Of her constancy in religion and worship the best

proof is her dealing with Popery which though in her sister's reign it had been established by public authority and fostered with great care and labour, and had taken deep root in the land, and was strengthened by the consent and zeal of all who were in authority and power; yet because it was not agreeable either to the word of God or to primitive purity or to her own conscience, she at once with the greatest courage and the fewest helps proceeded to uproot and abolish. And yet she did it not precipitately or upon eager impulse, but prudently and all in due season; as may be gathered from many circumstances, and among the rest from a reply made by her on the following occasion.

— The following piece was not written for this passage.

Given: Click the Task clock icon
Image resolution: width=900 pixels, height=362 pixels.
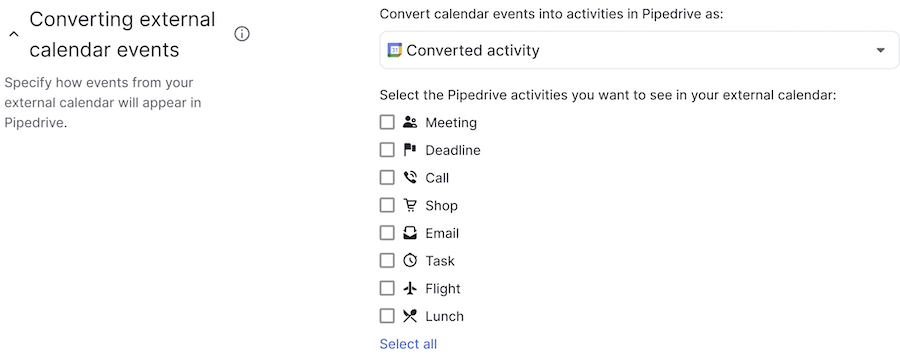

Not many days after she came to the throne, when prisoners were released (as the custom is to inaugurate and welcome a new reign by the release of prisoners), a certain courtier, who from nature and habit had taken to himself the license of a jester, came to her as she went to chapel, and either of his own motion or set on by wiser men, presented her a petition; adding with a loud voice before all the company, that there were yet four or five prisoners more who deserved liberty, for whom he besought that they might be released likewise; namely, the four Evangelists and the Apostle Paul; who had been long shut up in an unknown tongue, as it were in prison, so that they could not converse with the people. To whom she answered very wisely, that it were good first to inquire further of themselves, whether they would be released or no: thus meeting a sudden question with a doubtful answer, as meaning to keep all clear and whole for her own decision. And yet she did not introduce these changes timidly neither, nor by starts; but proceeding

in due order, gravely and maturely, after conference had been first had between the parties, and a Parliament held, she then at last, and yet all within a single year, so ordered and established everything relating to the Church, that to the last day of her life she never allowed a single point to be departed from. Nay, at almost every meeting of Parliament she gave a public warning against innovation in the discipline and rites of the Church. And so much for the point of religion. As for those lighter points of character, as that she allowed herself to be wooed and courted, and even to have love made to her; and liked it; and continued it beyond the natural age for such vanities;-if any of the sadder sort of persons be disposed to make a great matter of this, it may be observed that there is something to admire in these very things, which ever way you take them. For if viewed indulgently, they are much like the accounts we find in romances, of the Queen in the blessed islands, and her court and institutions, who allows of amorous admiration but prohibits desire. But if you take them seriously, they challenge admiration of another kind and of a very high order; for certain it is that these dalliances detracted but little from her fame and nothing at all from her majesty, and neither weakened her power nor sensibly hindered her business :- whereas such things are not unfrequently allowed to interfere with the public fortune. But to conclude, she was no doubt a good and moral Queen; and such too she wished to appear. Vices she hated, and it was by honest arts that she desired to shine. And speaking of her morality, I remember a circumstance in point. Having ordered

1 I have not been able to learn what romance Bacon alludes to here.